**Auszug**
Besucher aus Israel wollen Dialog mit deutschen Fuldaern fördern und jüdischen Kontingentflüchtlingen in Fulda eine bessere Ausbildung verschaffen.

Anfang Juni wurden im Jerusalemer Rathaus die Statuten eines neuen Instituts unterschrieben. Machon Aschkenas Israel - kurz M.A.I - heißt es: „Deutsch-Jüdisches Institut für den Dialog der Jugend und die Wissenschaften des Heiligen Landes". Das M.A.I. soll es in Jerusalem und in Fulda geben. Ziel: Die Jugend beider Länder zusammenzuführen und den Dialog zwischen ihnen zu fördern. Eine Woche lang nun war eine Gruppe aus Israel zu Besuch in Fulda. Dabei beschäftigten sie sich mit dem Erbe des deutschen Judentums, am Beispiel von Stadt und Landkreis Fulda. Und der rührige Organisator Michael Cahn hat viele weitere Pläne.

Michael Cahn - heute 74 Jahre alt - wurde 1924 in Fulda geboren. Er ist der Sohn des letzten Provinzialrabbiners für Hessen vor dem Völkermord an den Juden durch die Nazis. Heute lebt er in Israel - aber Fulda hat für ihn eine ganz wichtige Bedeutung. Denn, so sagt er: Fulda sei die Drehscheibe der Katholiken in Deutschland (die Deutsche Bischofskonferenz versammelt sich alljährlich zu ihrer Herbsttagung am Grab des Heiligen Bonifatius in Fulda), Fulda ist der Sitz des Deutschen Evangelischen Kirchentages und Fulda war bis zur Shoah, dem Holocaust, Schwerpunkt einer der wichtigsten Richtungen des deutschen Judentums, vor allem zwischen 1877 und dem 9. November 1938, der Reichspogromnacht. Eine symbolträchtige Stadt also für alle drei "abrahamitischen" Religionen, wie Michael Cahn die drei Bekenntnisse nennt.

**Aufgabe**
Knüpfe bitte an den Auszug über Michael Cahn und das Jerusalemer und Fuldaer Institut an und schreibe ihn nach seinem letzten Satz weiter. Das Material wird hierfür nicht gebraucht.

**Erfasste Daten**

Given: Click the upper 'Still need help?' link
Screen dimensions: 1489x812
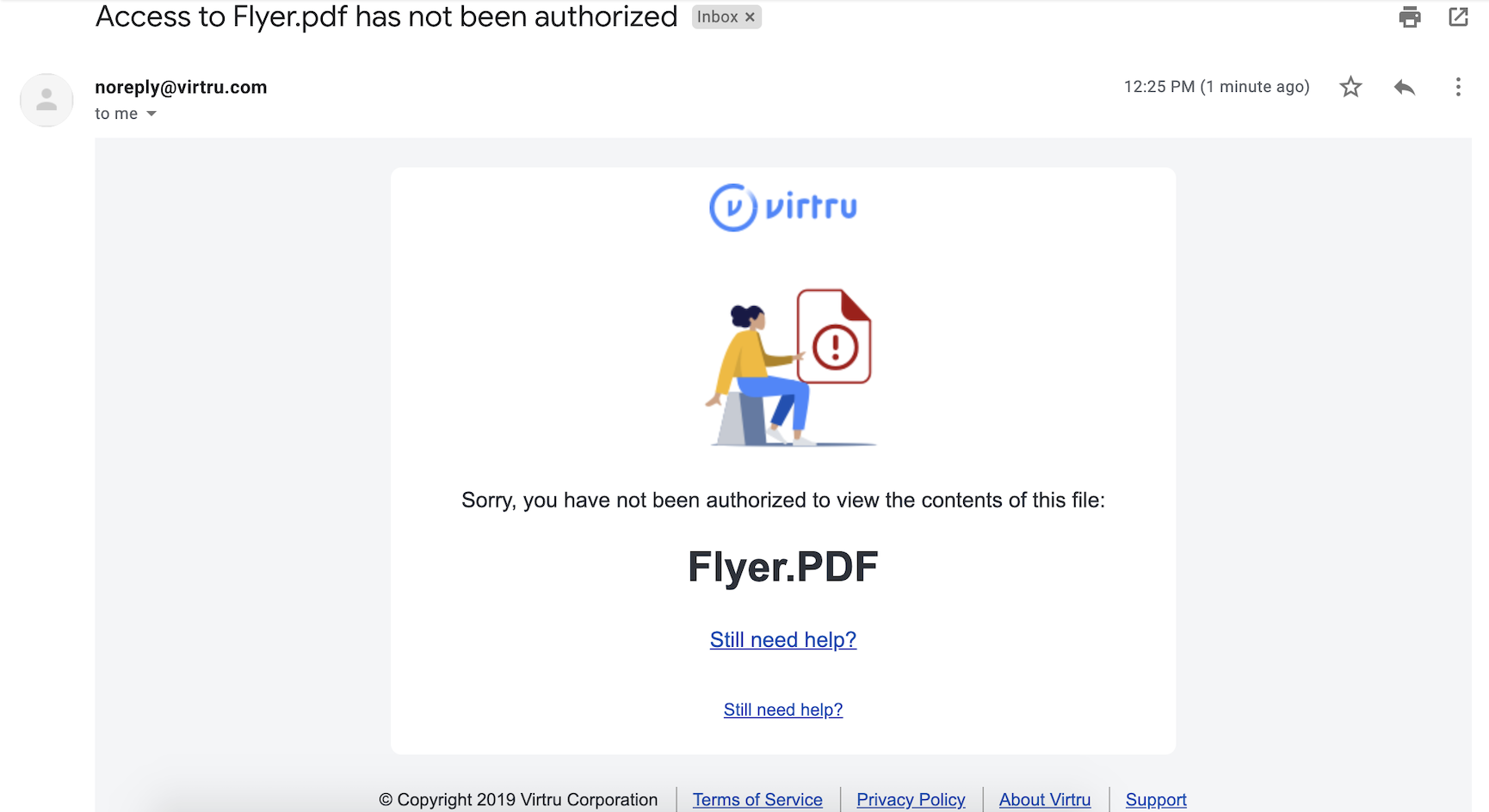Looking at the screenshot, I should (x=783, y=640).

**Ausgabe**
Cahn berichtet weiter: "1902 wurde dem Fuldaer Bischof Georg Kardinal von Kopp - den Friedensstifter des Kulturkampfes zwischen Rom und Berlin - zum erstenmal an einen Nichtjuden von der Deutsch-Jüdischen Rabbinerkonferenz unter Vorsitz des damaligen hessischen Provinzialrabbiners Dr. Michael Cahn der Ehrentitel 'Wohlttäter des deutschen Volkes' verliehen". Dieser Michael Cahn ist der Großvater von Michael Cahn.

Im Landkreis Fulda wurde außerdem ein wichtiger Zweig der  Kibbuzbewegung  begründet, wo sich religiös-zionistische Pioniere auf ihre Auswanderung nach Palästina vorbereiteten:

„Die Kibbuz-Haddatih-Bewegung, die religiöse Kibbuz-Bewegung, die in Betzenrod 1924 gegründet wurde, 1926/27 nach Rodges umsiedelte, wie die Bauernhöfe dort zu klein waren in Betzenrod"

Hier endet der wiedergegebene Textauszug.